Brief:
Starting at the first entry below, repeat all the data word for word and drop the pictures.

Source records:
···

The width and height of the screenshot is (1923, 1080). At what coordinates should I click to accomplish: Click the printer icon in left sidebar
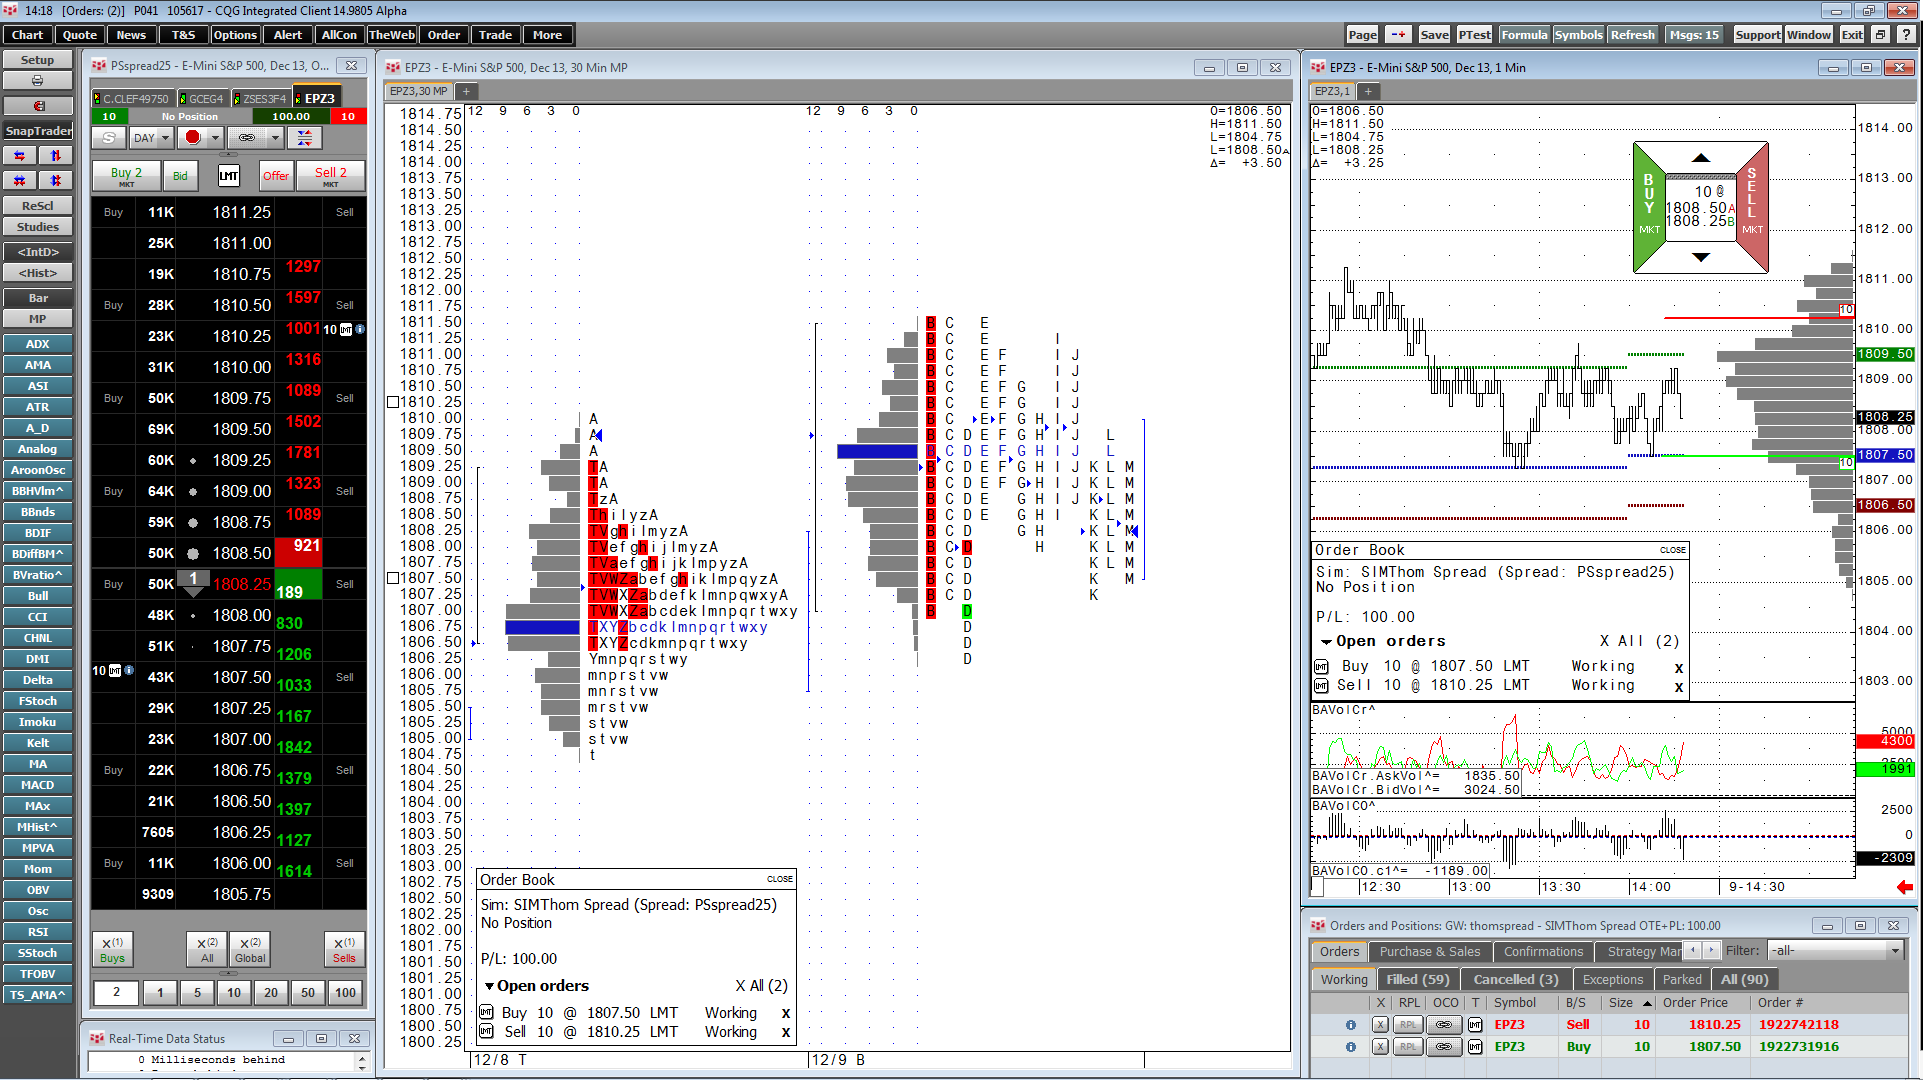(37, 81)
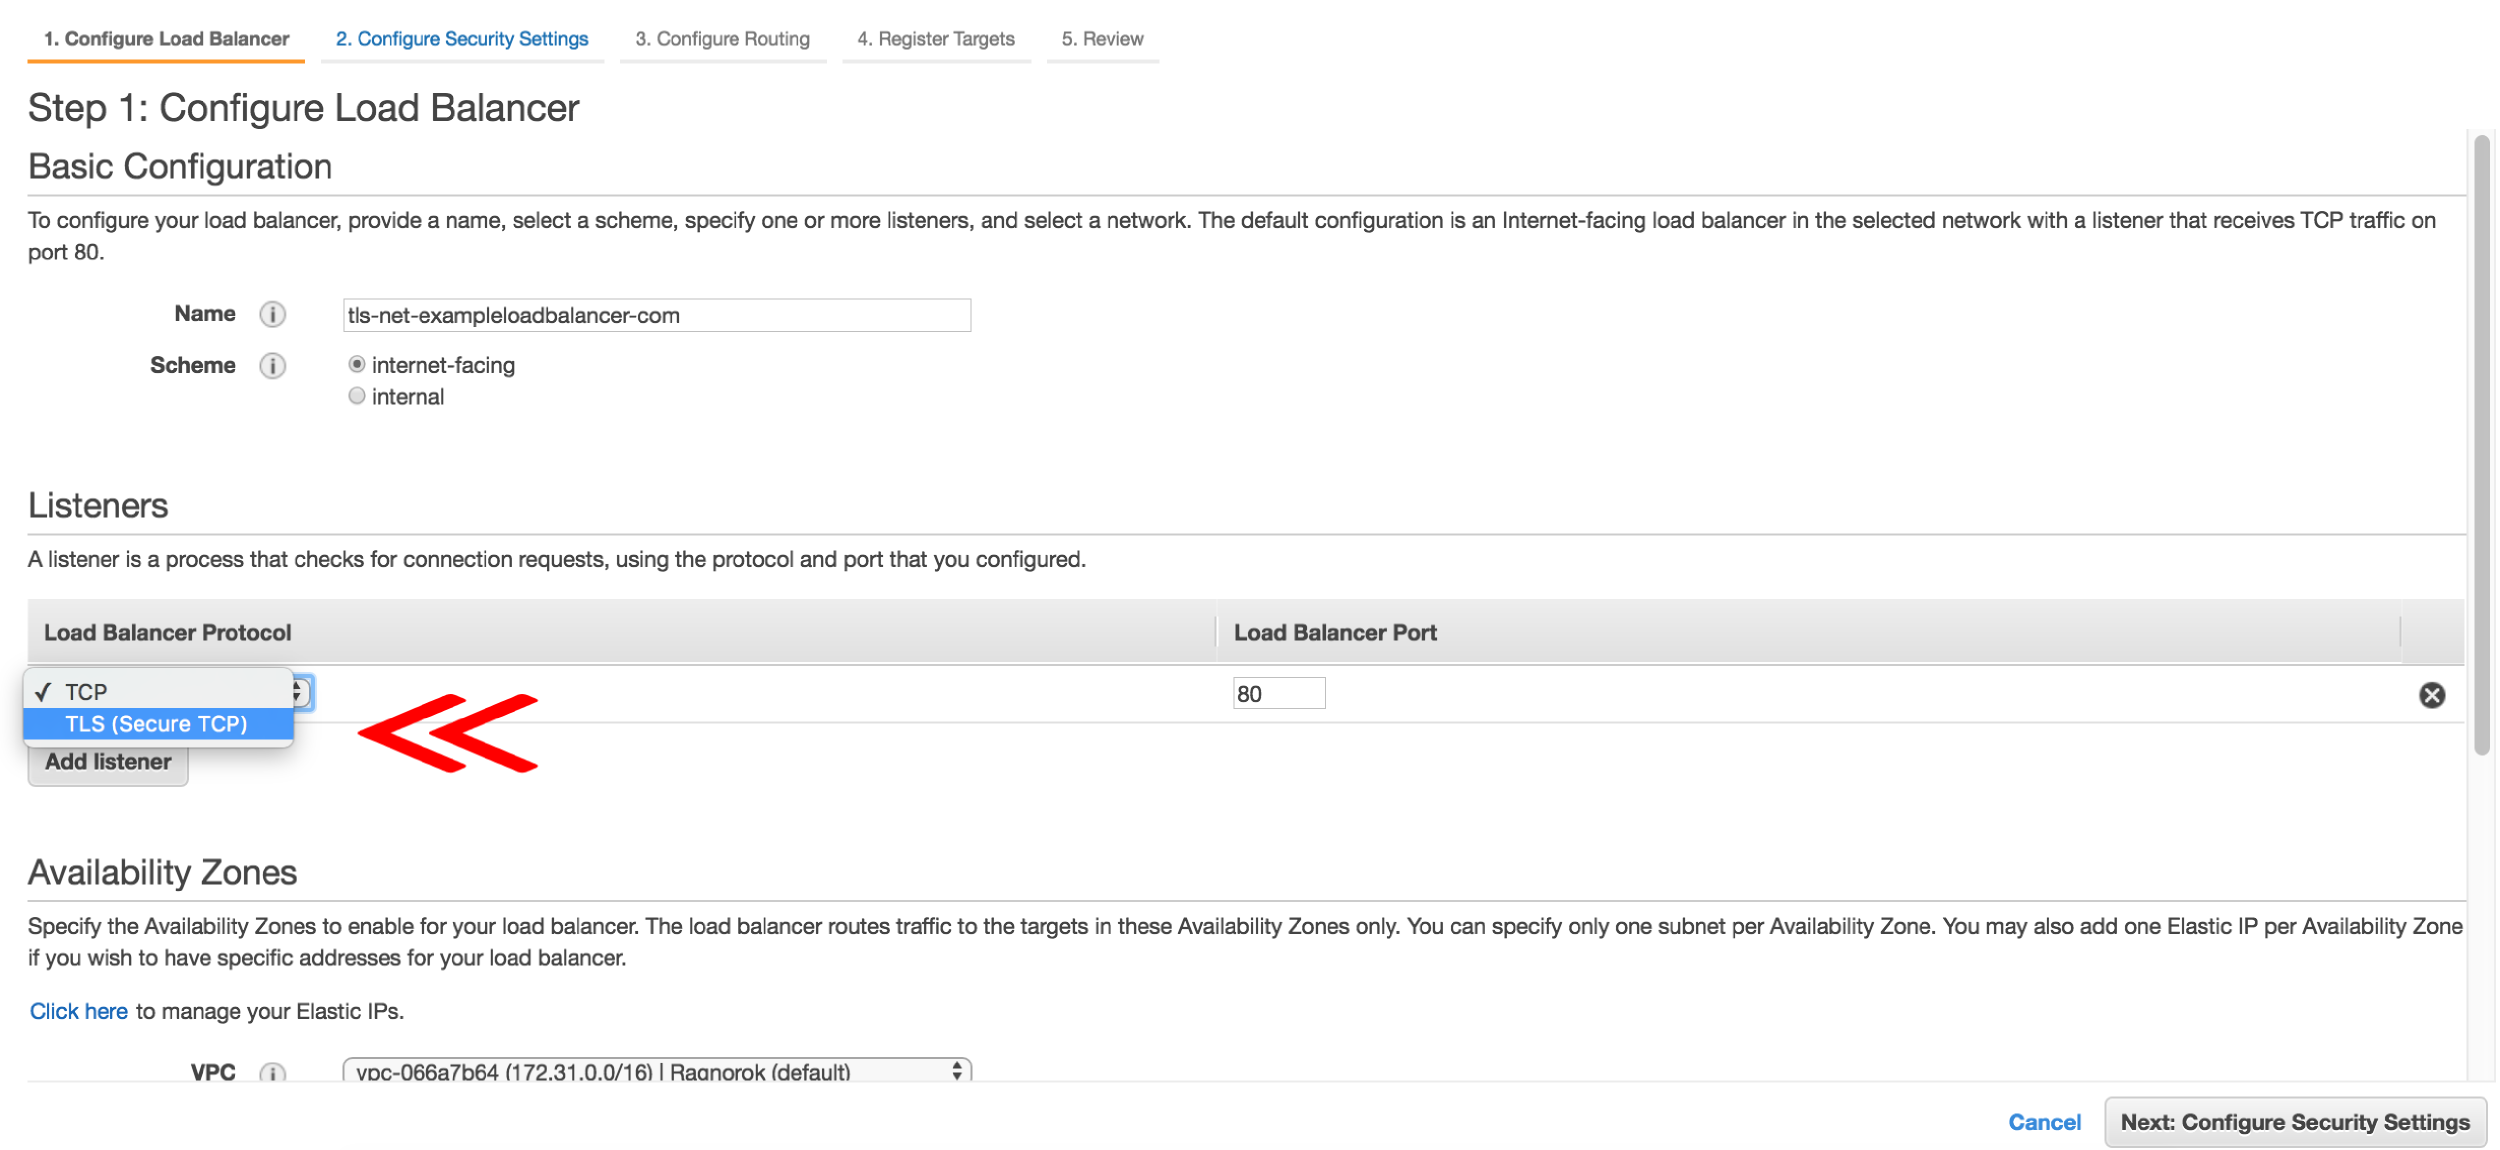Remove the listener with the X icon
This screenshot has width=2500, height=1150.
[2431, 695]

···

Written reply:
The width and height of the screenshot is (1923, 1080). At what coordinates should I click to accomplish: Click the printer icon in left sidebar
(37, 81)
Remove the listener with the X icon
This screenshot has width=2500, height=1150.
[2431, 695]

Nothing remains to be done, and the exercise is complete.